The central bank’s governors are split: some prefer another, possibly final, 25 basis point rate rise, while others are pressing for a pause. And, following a slew of weak economic data, a narrow majority of investors are now expecting the ECB to hold fire on Thursday. ECB watchers are torn too.

Over the summer, indicators of activity in the eurozone’s manufacturing and services sectors pointed to a forthcoming economic slowdown. Higher interest rates, which are currently at 3.75 per cent, have constrained lending too. Indeed, on Monday, the European Commission downgraded the eurozone’s growth outlook for this year from 1.1 per cent to 0.8 per cent — with a contraction in its largest economy, Germany.

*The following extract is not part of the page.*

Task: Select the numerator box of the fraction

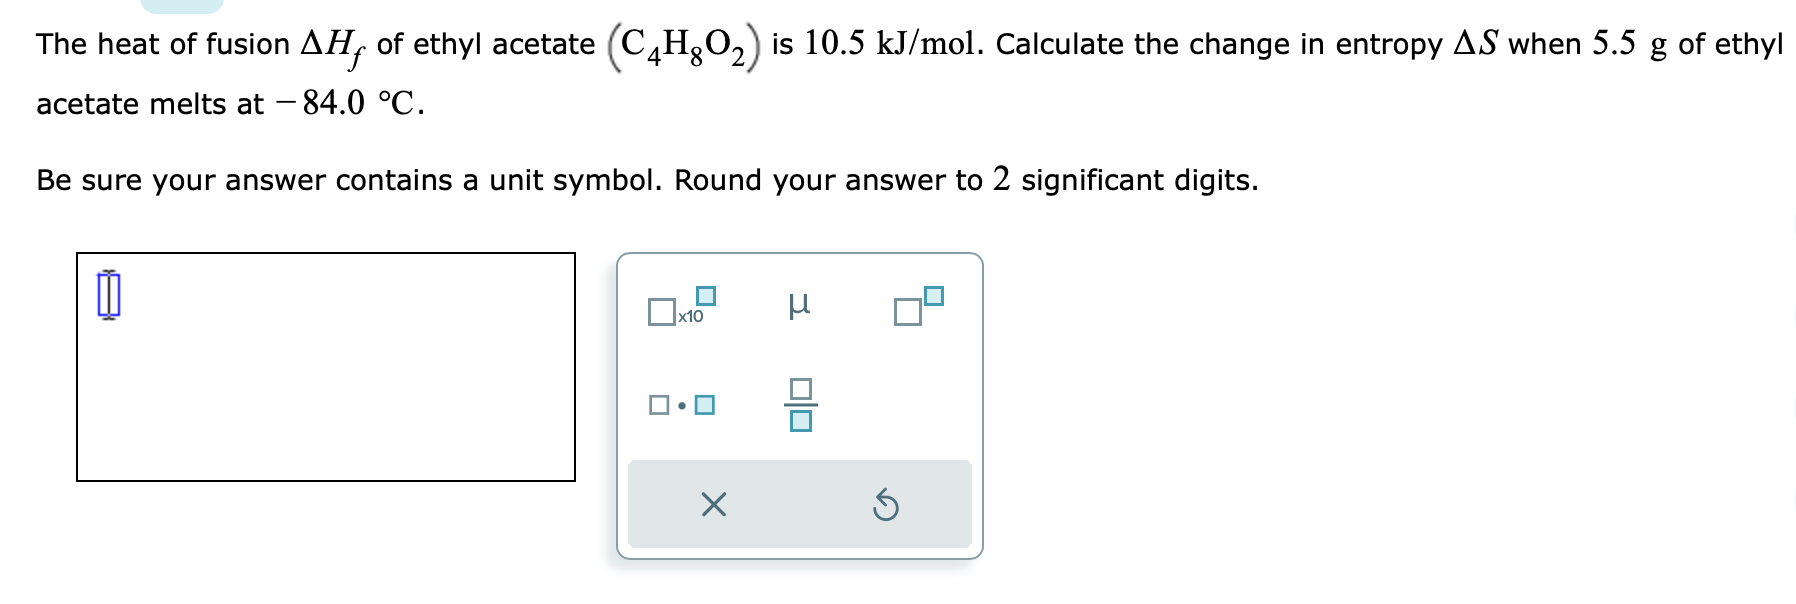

The hold camp argues that slowing economic growth could bring inflation down without further rate rises, and that an even higher cost of credit risks a deeper slowdown. A pause would then allow the ECB to monitor developments, including the pass-through of previous rate rises, until its next meeting in late October. While this narrative is plausible, investors may be underplaying the probability that the central bank ends up nudging rates higher at this meeting.

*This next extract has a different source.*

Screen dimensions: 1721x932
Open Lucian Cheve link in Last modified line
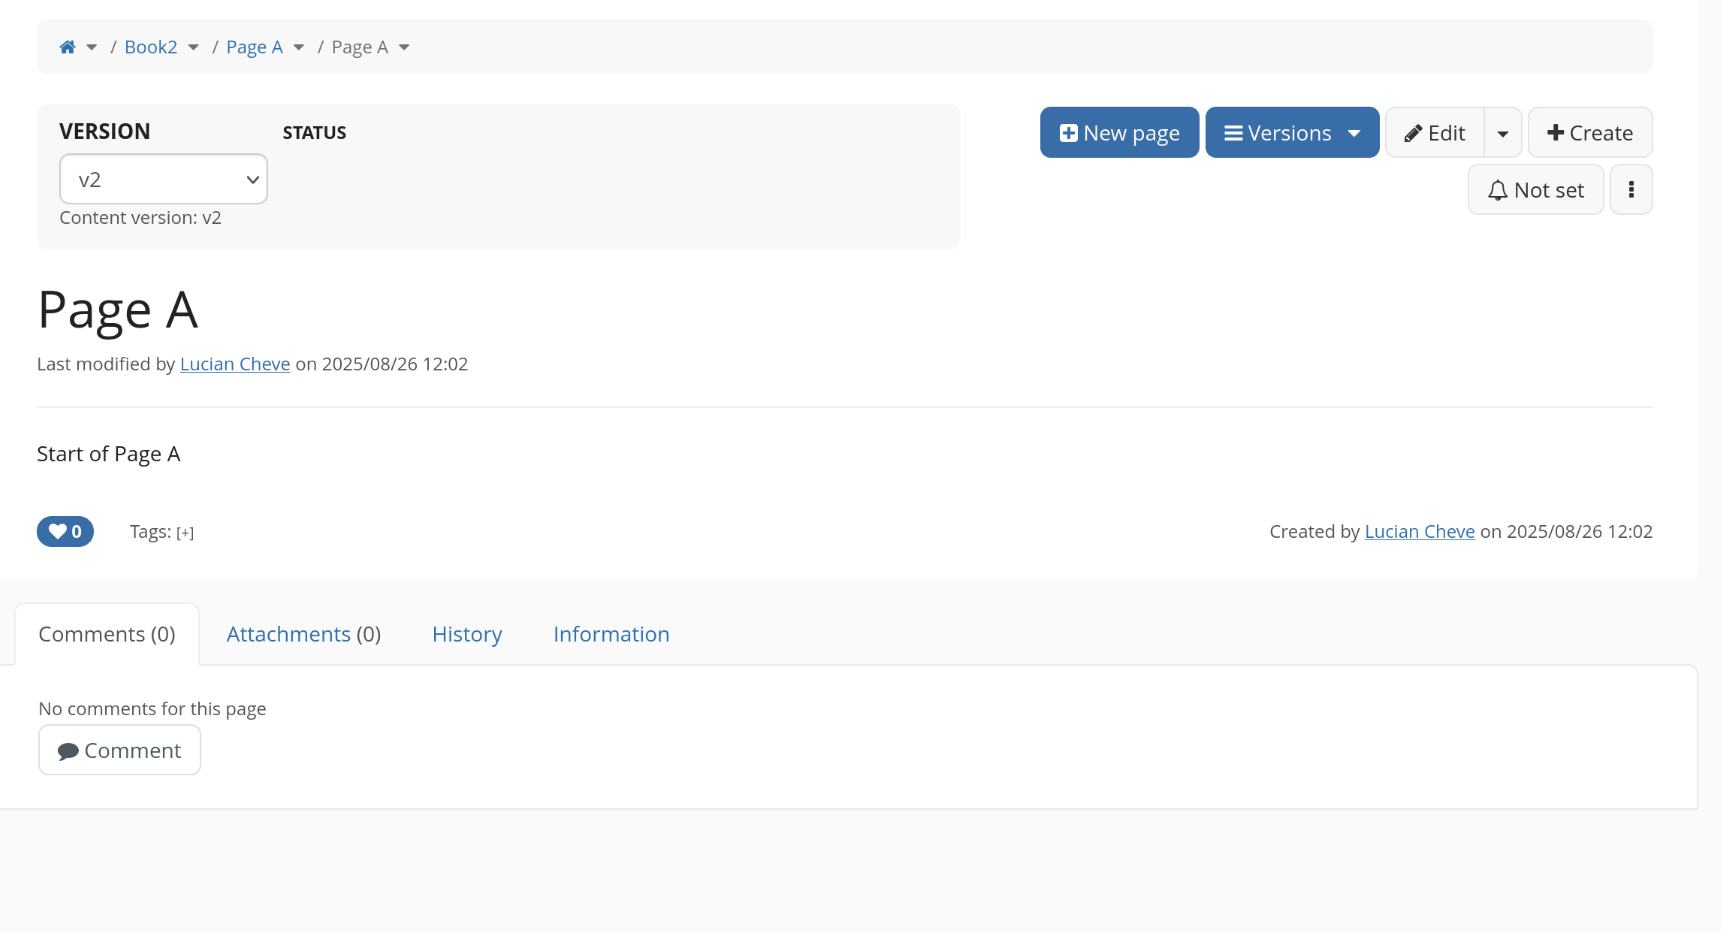click(x=235, y=364)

First, core inflation — a measure of underlying price pressures — remains too high. Although easing, it was 5.3 per cent last month — well above its historic average. With the labour market still tight, annual pay growth is adding to price pressures, particularly in services.

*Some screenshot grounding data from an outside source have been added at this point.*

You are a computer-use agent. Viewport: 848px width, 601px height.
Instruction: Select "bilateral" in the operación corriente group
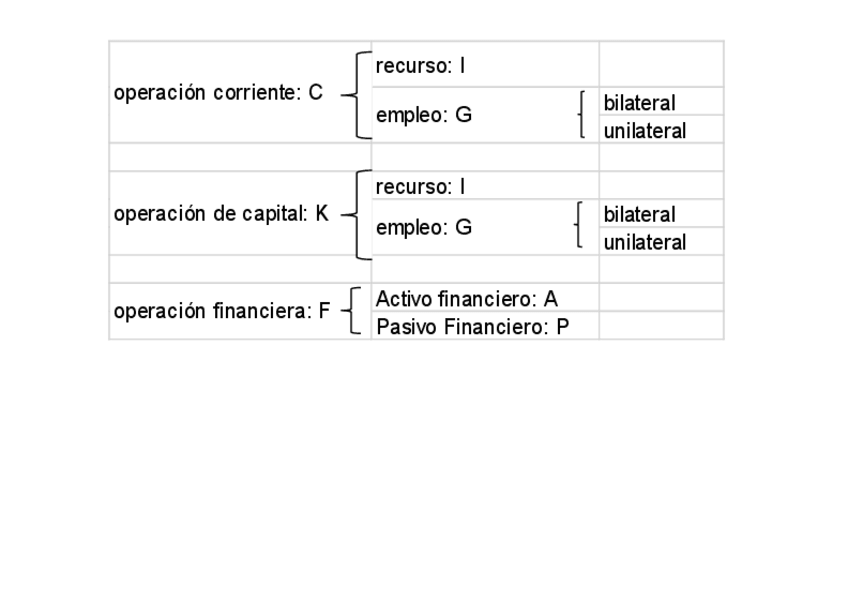point(640,103)
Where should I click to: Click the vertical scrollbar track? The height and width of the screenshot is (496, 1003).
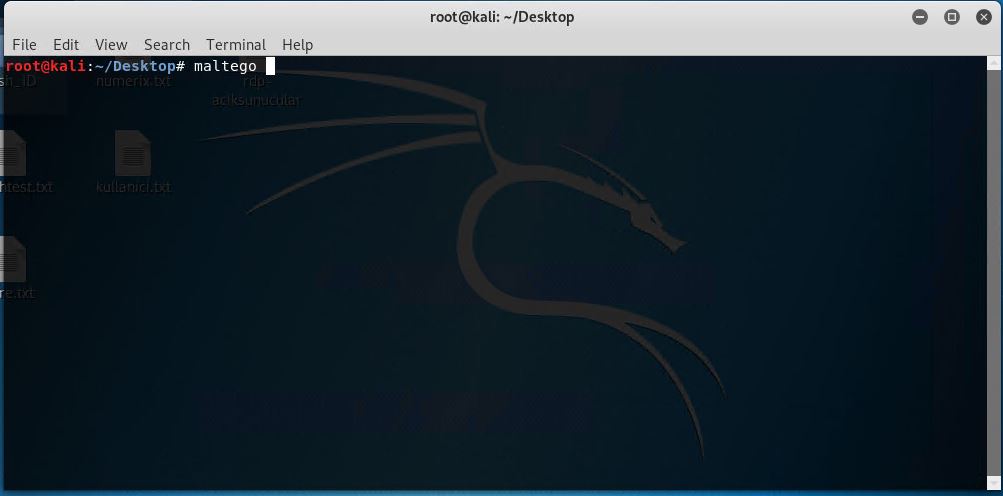pos(993,273)
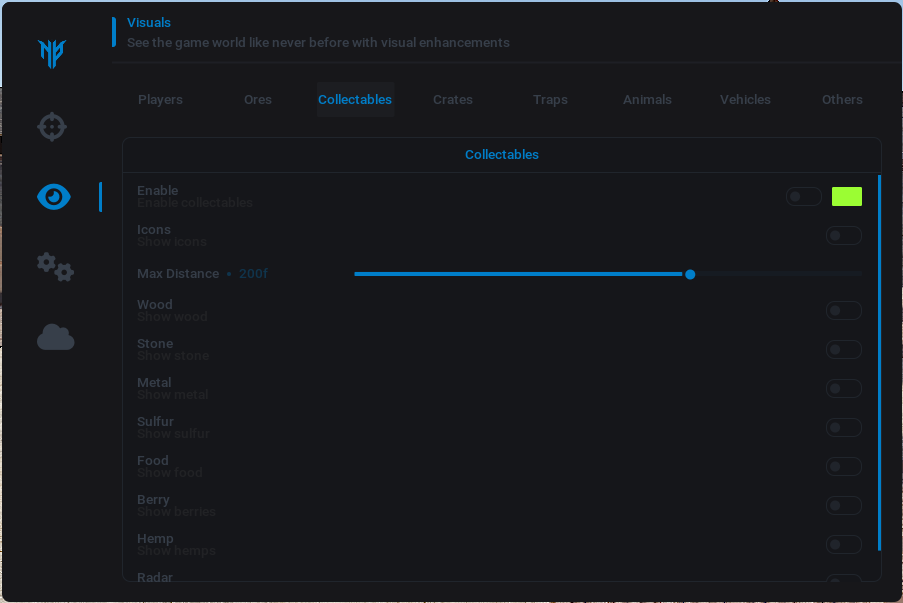Open the crosshair aim section
This screenshot has width=903, height=603.
[x=52, y=127]
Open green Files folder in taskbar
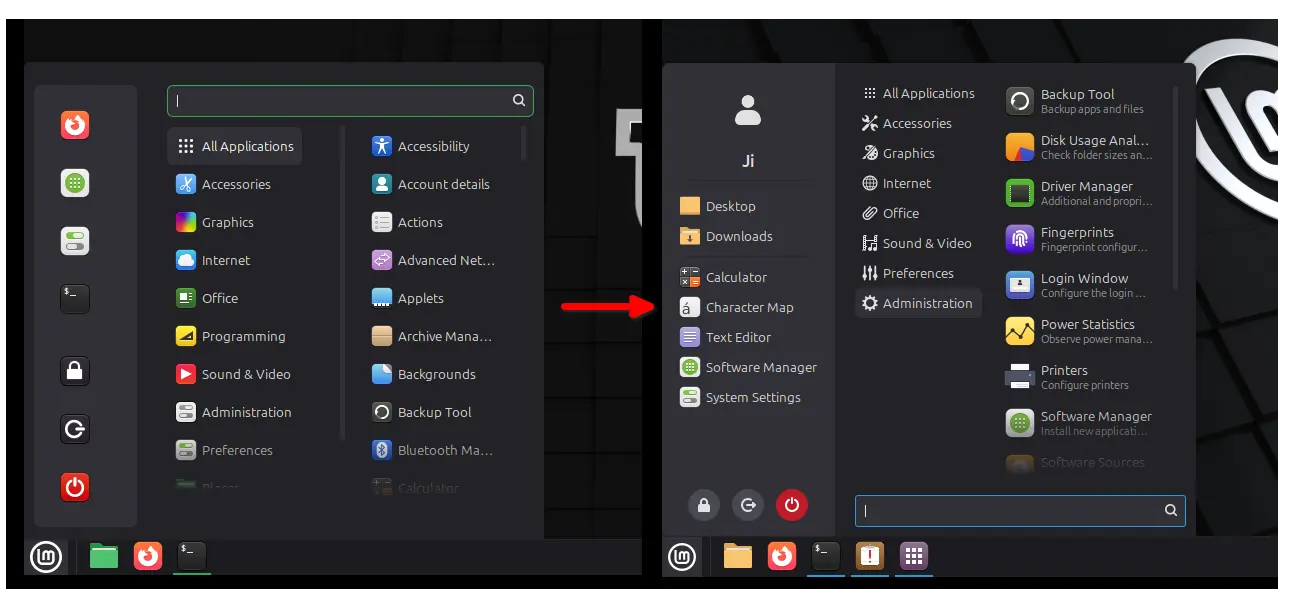The image size is (1292, 616). [104, 556]
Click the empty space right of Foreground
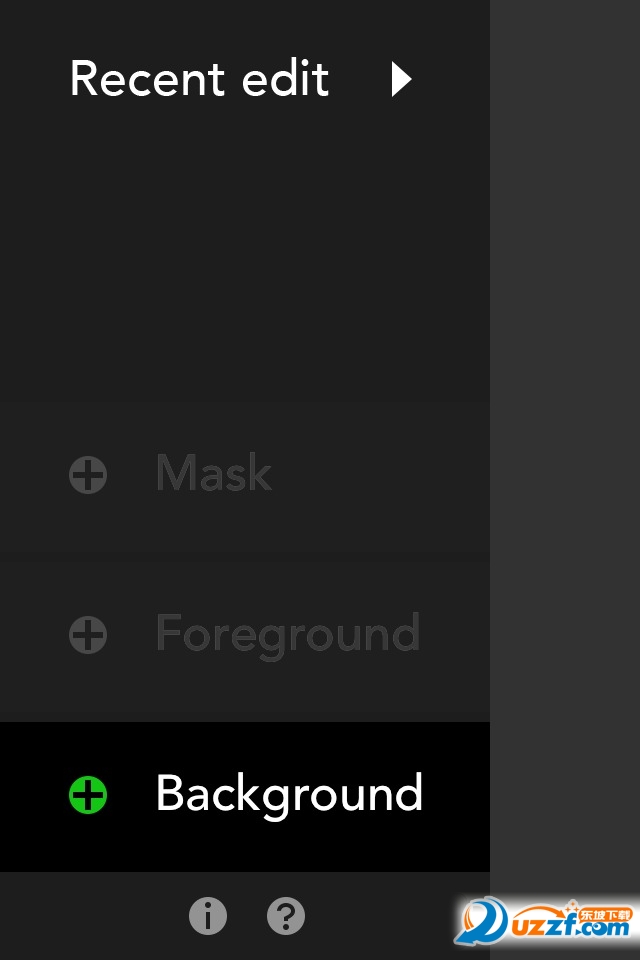The image size is (640, 960). 456,635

Second, while economic growth has weakened more than anticipated, a few upside risks to inflation have also emerged. Oil prices have risen and Europe’s reliance on liquefied natural gas means it remains exposed to global supply shocks, including recent strike action at plants in Australia. Alongside still elevated core prices growth, these shocks could keep inflation — and medium-term inflation expectations, which edged up in July — higher for longer.

Third, after falling behind on inflation the ECB has preferred to convey a hawkish bias. Erring on the side of doing too much rather than too little on inflation has been its broad message. The ECB has gone against market expectations in the past, and may feel the need to do so again on Thursday to underscore its inflation-fighting credentials. After all, president Christine Lagarde used her Jackson Hole speech last month to outline how structural shifts risk bringing more persistent price pressures and uncertainty, and warned “the fight against inflation is not yet won.”

There is a possibility that markets interpret a decision to hold as a signal that the hiking cycle is complete. Lagarde could try to articulate a hawkish hold or skip, and create room for a potential rise next month. But that may be hard to pull off. If investors assume rates have peaked, financial conditions could loosen.

There are potential pitfalls in either direction: keeping rates on hold invites criticism that it is giving up too early, but raising them risks making a looming economic downturn worse. Either way, Lagarde needs to firmly express the ECB’s commitment to meeting the inflation target, and say that cuts remain a distant prospect. It is a tough call, but to get that message across, actions would speak louder than just words.